Di sebuah ranjang dimana Tio berbaring tiba-tiba teringat dengan benda yang diberikan oleh Reyna diselipkan kedalam tas hitam yang dikenakannya ditaman tadi segera diambilnya benda putih itu kemudian dibuka dan dibacanya Tio sebenarnya merasa aneh dengan tingkah sahabatnya itu tapi "Ahh buka saja" ujarnya dalam hati. Dilihatnya sebuah tulisan dengan kalimat "Assalamualaikum warohmatullah wabarokatuh, sahabatku maaf jika membuatmu tidak tenang dengan apa yang kutulis ini namun aku tidak tahu apa yang harus aku lakukan sebab aku tidak ingin terus berdosa karena seringkali menghayalkanmu bahkan tak hanya sekali dua kali aku memandangimu tanpa engkau sadar aku mengagumimu karena akhlak dan adabmu, aku tidak ingin kemudian ada fitnah lalu kemudian mendzolimi diriku karena setiap saat yang terlintas difikiranku adalah sosokmu.
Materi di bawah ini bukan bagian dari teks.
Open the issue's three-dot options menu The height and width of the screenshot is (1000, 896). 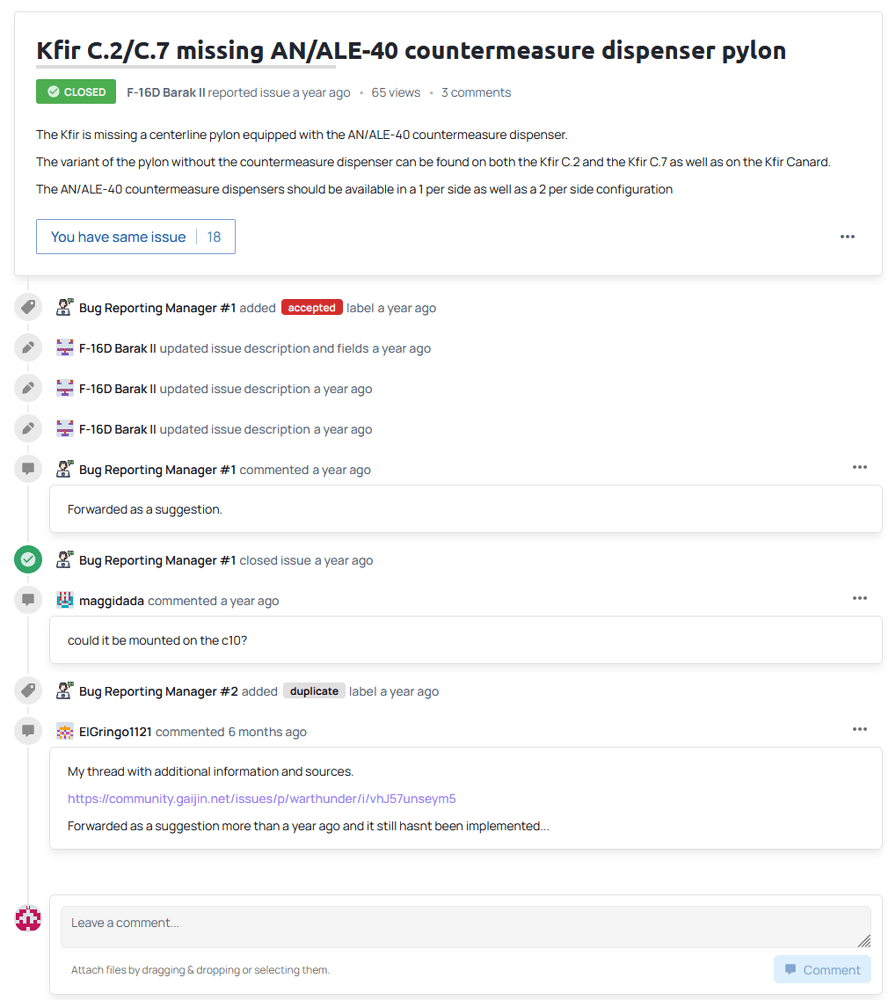click(848, 237)
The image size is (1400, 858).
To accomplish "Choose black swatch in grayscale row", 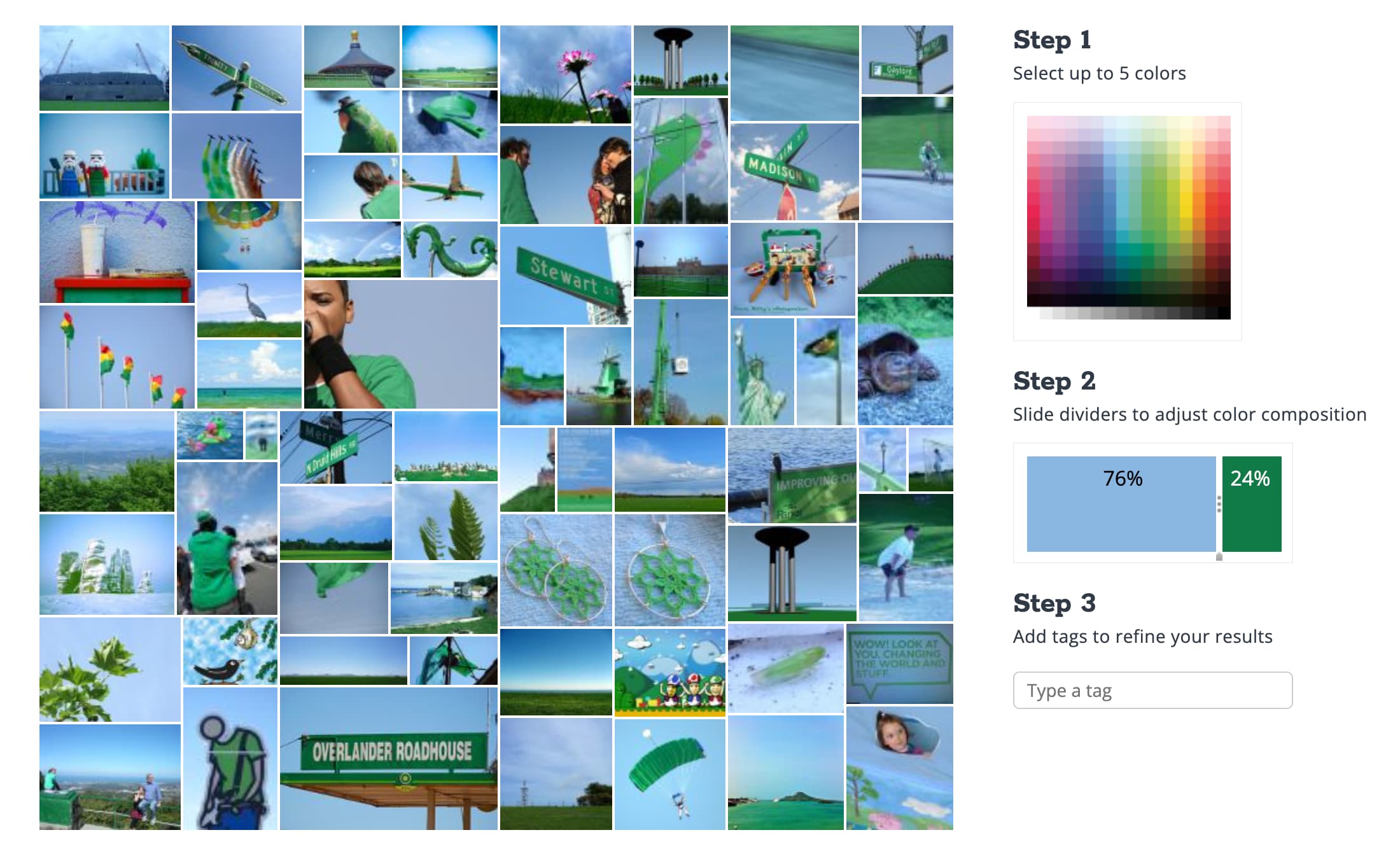I will click(x=1224, y=313).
Aku tahu ini tak pantas di ucapkan oleh seorang wanita tapi aku tidak tahu harus bagaimana lagi, aku ingin mencoba. Aku ingin kamulah yang kelak menjadi imam untukku dan untuk keluarga kecilku dan aku berharap ada jawaban darimu setelah engkau mengetahuinya aku percaya dan aku tahu kamu pasti tau apa yang harus kamu lakukan selanjutnya. Tapi untuk apapun keputusannya aku akan terima dengan ikhlas dan aku tidak ingin karena surat ini nantinya bisa mempengaruhi persahabatan kita tetaplah menjaga silturahmi selepas engkau mengetahui semuanya. Wassalam"
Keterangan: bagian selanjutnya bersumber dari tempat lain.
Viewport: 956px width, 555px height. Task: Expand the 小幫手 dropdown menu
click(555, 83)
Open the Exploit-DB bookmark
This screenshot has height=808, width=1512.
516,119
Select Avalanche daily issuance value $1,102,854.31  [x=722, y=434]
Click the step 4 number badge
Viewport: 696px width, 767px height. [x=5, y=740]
Wajah yang tadinya tegak kini jadi mengerut timbul titik-titik kecemasan ada gejolak yang kemudian tumbuh dihatinya, sebelumnya di tak pernah menyangka sahabatnya ada persaan untuknya. Disisi lain dia tidak ingin mengecewakan sahabatnya sebenarnya dia kagum karena ingin menjaga diri dia rela mengungkapkannya dengan baik dan menurutnya wanita meminta untuk dinikahi dalm agamanya itu sunnah. Namun disisi lain dia juga memikirkan wanita yang juga adalah sahabatnya Elin. Dia tidak tau harus bagaimana disisi lain sebenarnya mungkin dia juga sudah menyukai sahabatnya itu, timbul kebimbangan dalam dirinya kemudian dia merebahkan tubuhnya keatas kasur.
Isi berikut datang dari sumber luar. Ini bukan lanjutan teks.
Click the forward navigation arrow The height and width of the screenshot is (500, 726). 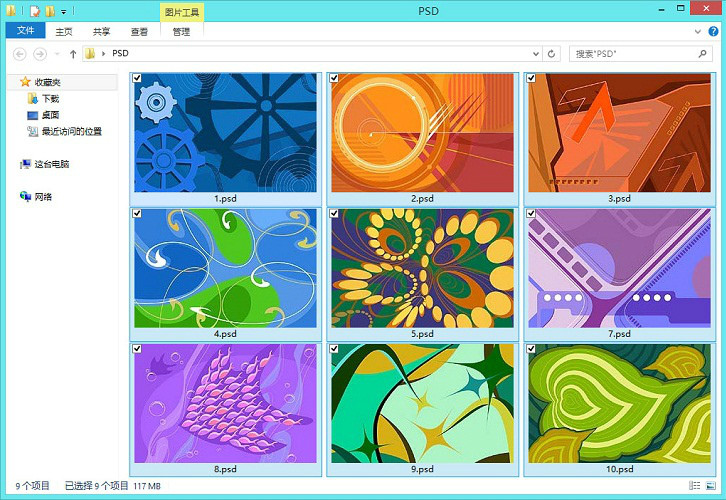point(40,54)
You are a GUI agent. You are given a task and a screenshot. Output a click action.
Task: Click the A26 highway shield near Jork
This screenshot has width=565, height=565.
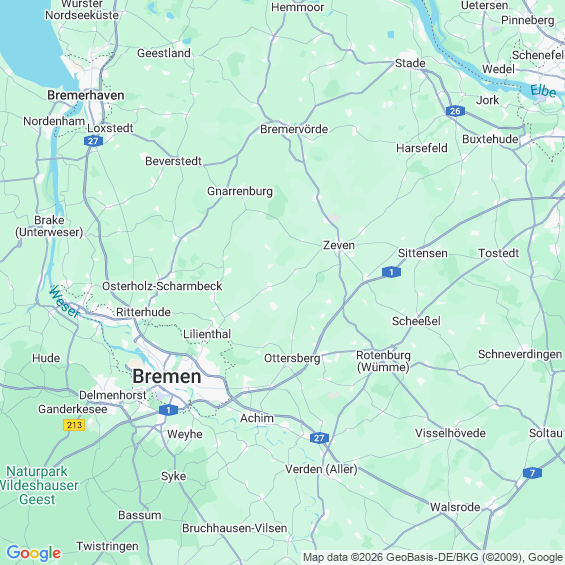pos(455,111)

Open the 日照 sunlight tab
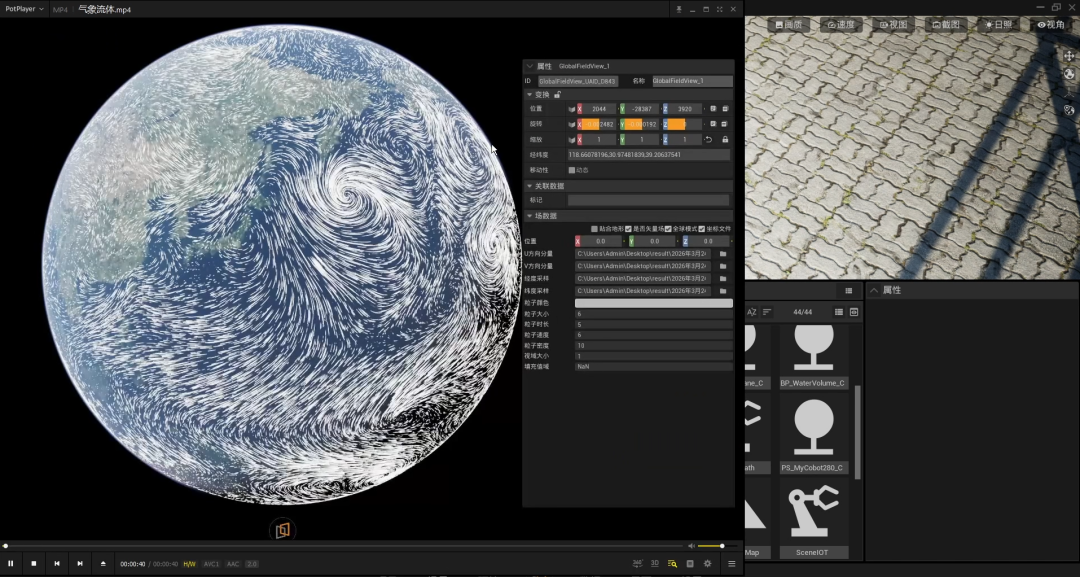point(999,25)
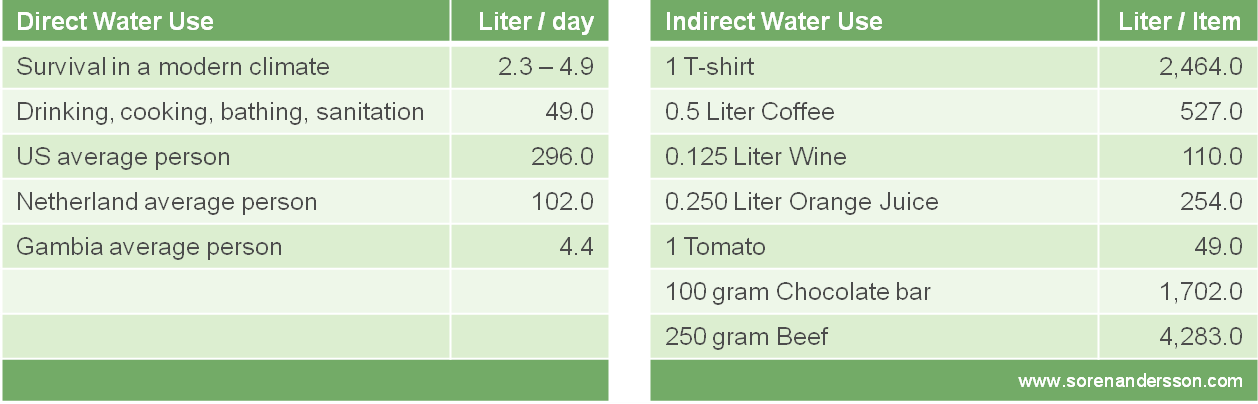Select the Netherland average person cell

tap(167, 202)
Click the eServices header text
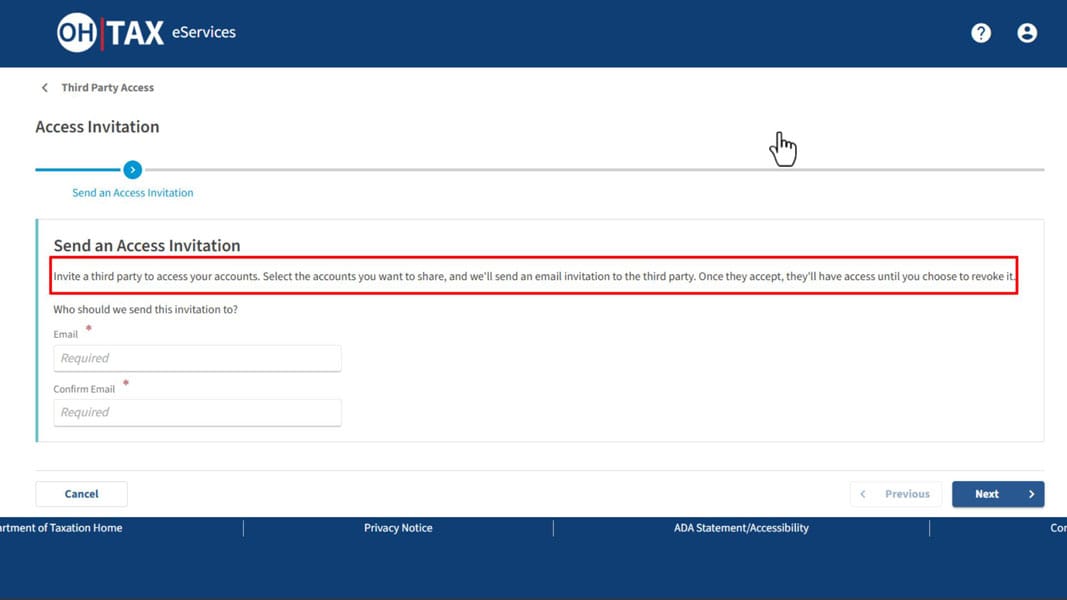Viewport: 1067px width, 600px height. pos(204,33)
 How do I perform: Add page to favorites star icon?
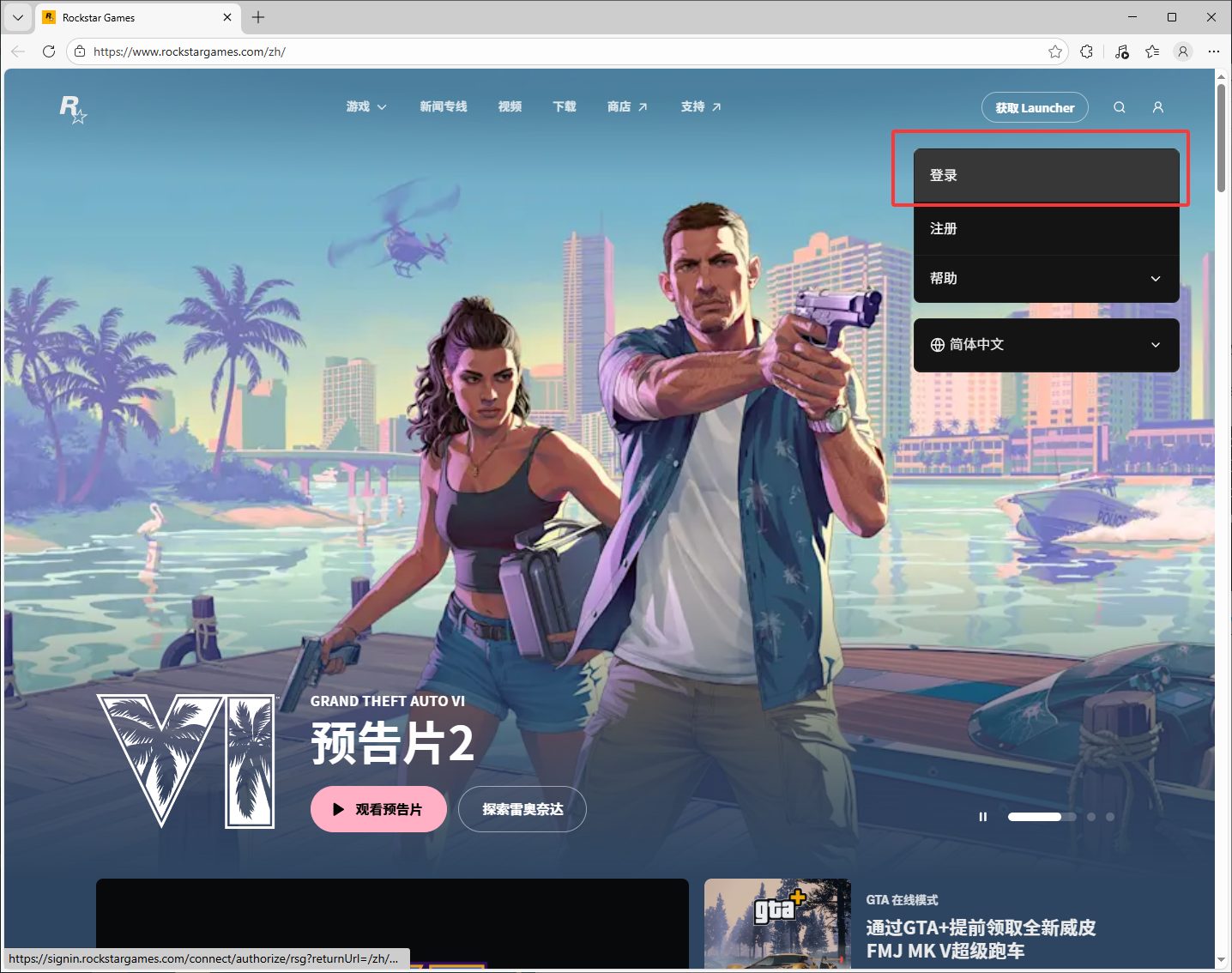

Disamping itu disana juga ada tama yang sedari tadi tersenyum tersipu "ahh tidak mungkin aku menyukai sahabatku selama ini kita menjalaninya baik-baik saja tidak mungkin sekarang…. ahh ini apa kenapa aku memikirkannya rasanya tidak wajar kalau aku menyukainya sekarang apa yang akan kulakukan kalau misalkan itu memang benar aku menyukainya" kalimat aku menyukainya itulah yang sedang berkecamuk dipikirannya.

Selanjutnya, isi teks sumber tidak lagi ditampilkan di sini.